William Gilbert, of Scotch-Irish (Ulster-Scot) heritage, came to America and settled first in Philadelphia, where he met and married Sarah McCanless, who was born there in 1737. They traveled to Charleston, South Carolina, from Philadelphia and then came to Old Tryon County.
In 1777 and 1778, he was assessor of taxes and, in 1778, collector of taxes. Mr. Gilbert held the office of justice of the peace in Old Tryon County, taking his seat in July, 1778. In 1779, he represented Tryon in the North Carolina House of Commons.
On February 8th, 1779, he was forced to resign his commission as justice of the peace on the charge of duplicating his vouchers as commissary of militia of Tryon County. His guilt or innocence can never be known. Despite the charge, when Rutherford County was formed from Old Tryon, Gilbert represented the new county in the North Carolina House of Commons. He was selected in 1779, 1780, 1782, and 1783.
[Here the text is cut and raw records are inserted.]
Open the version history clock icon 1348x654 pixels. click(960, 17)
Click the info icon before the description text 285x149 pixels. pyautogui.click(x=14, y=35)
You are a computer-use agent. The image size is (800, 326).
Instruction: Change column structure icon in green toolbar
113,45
Gilbert was appointed justice of the peace for Rutherford County in 1781. At the October, 1781, term of the Rutherford County Court, he was chosen chairman of the court. The court vindicated him of the legislative charge of duplicating his vouchers by an order in October 1781, reading "On motion of William Gilbert, Esq., and testimony produced to the satisfaction of the court, it is ordered that the opinion of the court be entered on the records, to-wit: It is the opinion of the court that the said William Gilbert is not guilty of the charge laid against to the General Assembly, and we do certify that the said William Gilbert never plundered, nor was guilty of plundering, to our knowledge."
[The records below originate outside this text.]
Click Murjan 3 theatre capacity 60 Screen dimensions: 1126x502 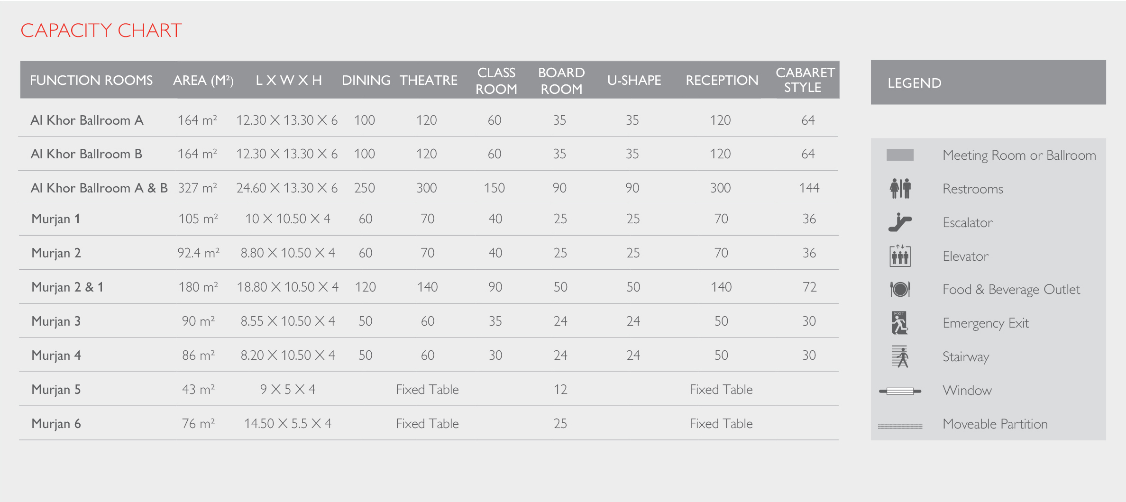tap(427, 321)
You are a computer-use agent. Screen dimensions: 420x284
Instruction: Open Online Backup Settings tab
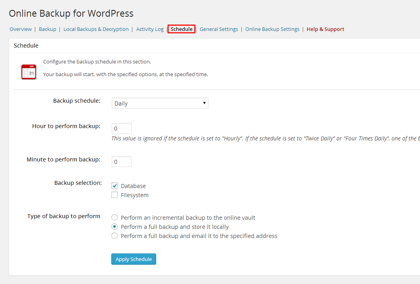pos(272,29)
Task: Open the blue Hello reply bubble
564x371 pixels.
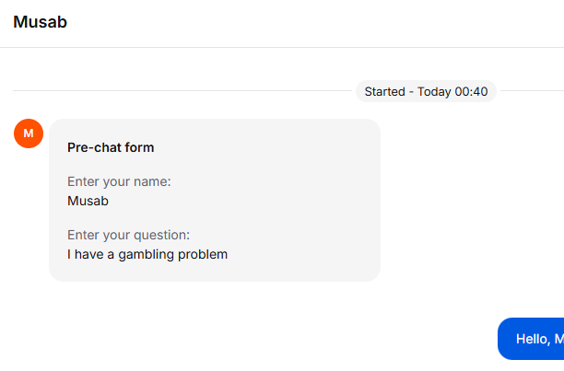Action: click(531, 339)
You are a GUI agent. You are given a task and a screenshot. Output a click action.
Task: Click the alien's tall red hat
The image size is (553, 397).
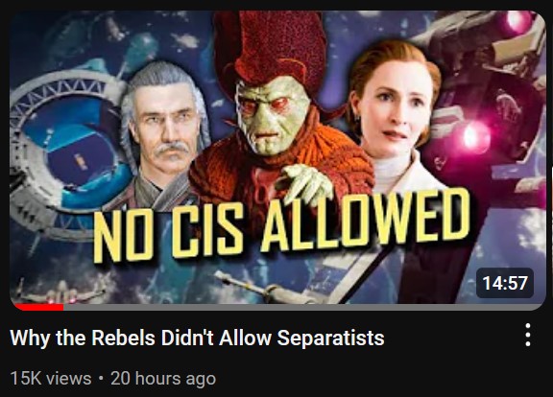coord(272,48)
Gilbert was charged with treason, because Ferguson used the Gilbert home as his headquarters. Lyman Draper in his definitive history, King's Mountain and Its Heroes, on page 159, states Gilbert "was a Loyal friend of King George." In 1897, Flournoy Rivers wrote in a Nashville newspaper that "Draper seemed to have presumed that Gilbert was a Loyalist simply because Major Ferguson camped at Gilbert Town, as though an invading army would ever quarter on a friend while in an enemy's country. As a fact, the Assembly was then sitting at Hillsborough and Gilbert, being the county's representative in the House of Commons, was most likely absent there, and Ferguson, in his absence, most probably quartered on [Gilbert] as an object lesson by way of making treason odious, as it were."
North Carolina records indicate that on October 25th, 1775, Gilbert and others, including the Committee of Safety, signed the "Association Oath," expressing profound regret that "his Brittannic Majesty had been so ill-advised as to encroach on the undoubted rights of the colonists as Englishmen, with the firmly expressed intention of sustaining both the Continental and Provincial Congresses."
Despite his successful defense of the charges of treason, Gilbert continued to have legal problems after the war, being engaged in numerous lawsuits, and eventually lost his property. In 1786, 1787, and a portion of 1788, he lived in Charleston, South Carolina. He later returned to Gilbert Town to live at the home of his son-in-law, James Holland, where he died in 1790. He was buried on Ferguson's Hill above Gilbert Town.
Gilbert's wife, Sarah McCanless Gilbert, lived until 1822. She went with the James Holland family in 1790 to Maury County, Tennessee, and is buried at Holland's Ford on the Duck River.
James Holland married Gilbert's daughter Sarah. He represented Rutherford County in the North Carolina House of Commons and the Senate. He was elected to the first board of trustees of the University of North Carolina.